## Supplied text:
* * *
13.2. Mixed elements#

A variant using mixed TDNNS finite elements may be of advantage in presence of thin structures. Above, a high polynomial order was used to reduce shear locking effects. In the TDNNS method, a different approach is chosen, introducing stresses as additional independent unknowns while reducing the continuity requirements on the displacement.

We derive a formulation for piezoelectric materials sporting stresses \(\boldsymbol{\sigma}\) as independent unknown. To this end, a Legendre transform and derive the total enthalpy \(h\),

\[h = h_e - \boldsymbol{\sigma} : \boldsymbol{\varepsilon} = -\frac{1}{2} \boldsymbol{\sigma} : \mathbf S^E : \boldsymbol{\sigma} - \vec E \cdot \mathbf d : \boldsymbol\sigma - \frac{1}{2} \vec E \cdot \boldsymbol{\epsilon}^T \cdot \vec E\]

Above, \(\mathbf{S}^E\) is the flexibility tensor at constant electric field. The third order tensor \(\mathbf d\) again contains piezoelectric constants, and \(\boldsymbol{\epsilon}^T\) specifies the material’s electric permittivity at constant stress. These constants, rather than \(\mathbf{e}\) and \(\boldsymbol{\epsilon}^S\), are accessible via measurements. Material relations are then given as

\[ \boldsymbol{\varepsilon} = -\frac{\partial h}{\partial \boldsymbol{\sigma}} = \mathbf S^E : \boldsymbol{\sigma} + \mathbf d^T \cdot \vec E,\qquad \qquad \vec D = -\frac{\partial h}{\partial \vec E} = \mathbf d : \boldsymbol\sigma + \boldsymbol{\epsilon}^T \cdot \vec E. \]

In the linear model, they can be computed from each other,

\[ \mathbf S^{E} = (\mathbf C^{E})^{-1}, \qquad \mathbf d = \mathbf e : \mathbf S^{E}, \qquad \boldsymbol{\epsilon}^T =\boldsymbol{\epsilon}^S + \mathbf d : \mathbf e^T. \]
SEmat = np.linalg.inv(CEmat)
* * *
## Recorded information:

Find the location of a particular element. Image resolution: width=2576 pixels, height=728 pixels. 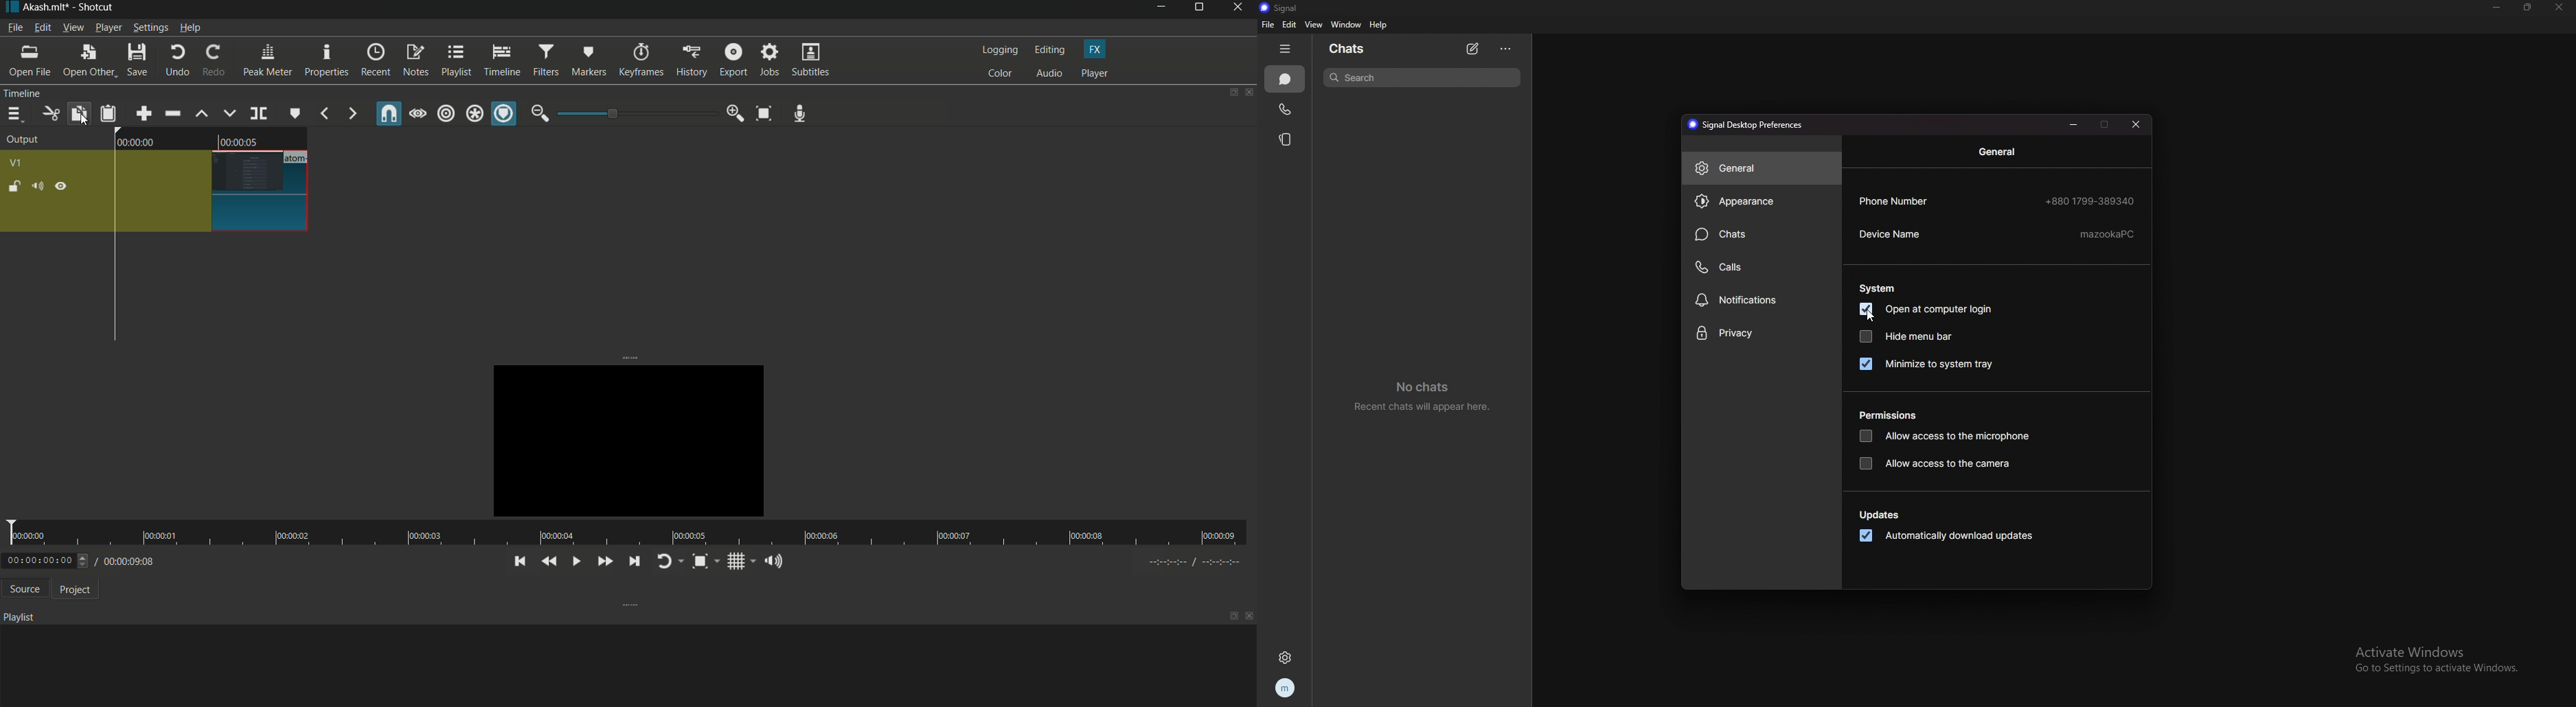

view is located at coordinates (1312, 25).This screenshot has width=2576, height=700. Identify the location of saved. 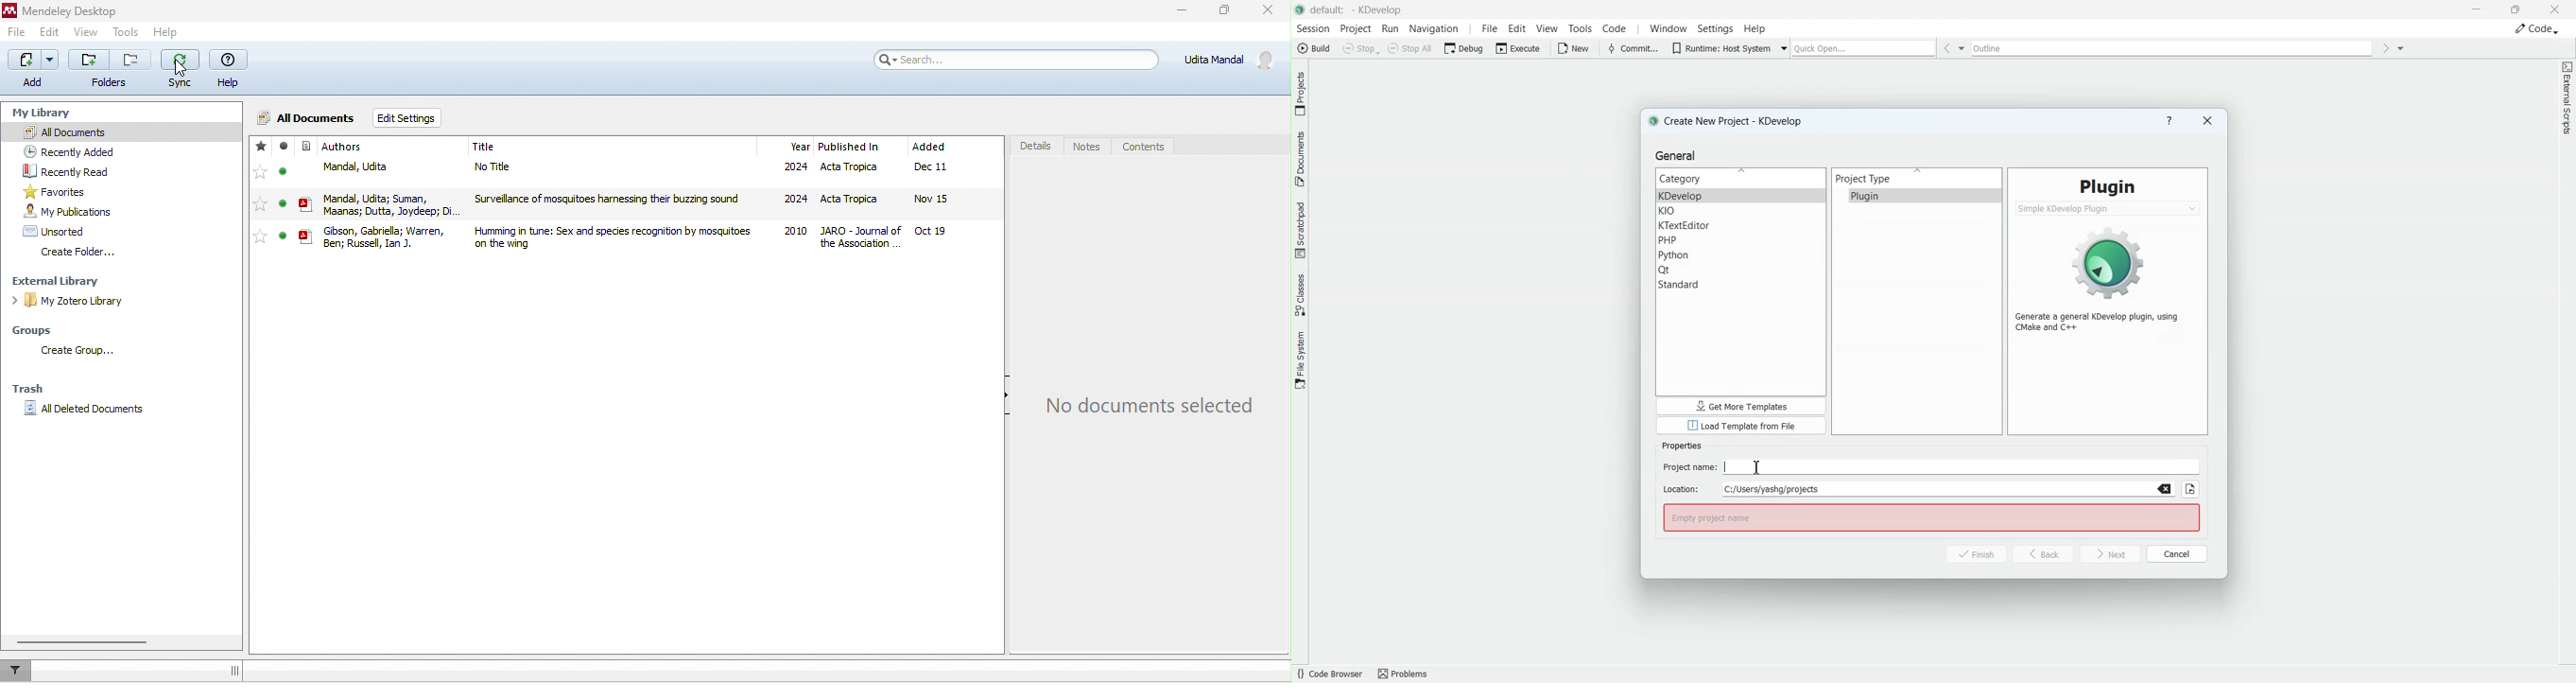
* * *
## Written request:
Copy out the part of the mixed-elements text from "13.2. Mixed elements#" to "on the displacement.".

## The answer:
13.2. Mixed elements#

A variant using mixed TDNNS finite elements may be of advantage in presence of thin structures. Above, a high polynomial order was used to reduce shear locking effects. In the TDNNS method, a different approach is chosen, introducing stresses as additional independent unknowns while reducing the continuity requirements on the displacement.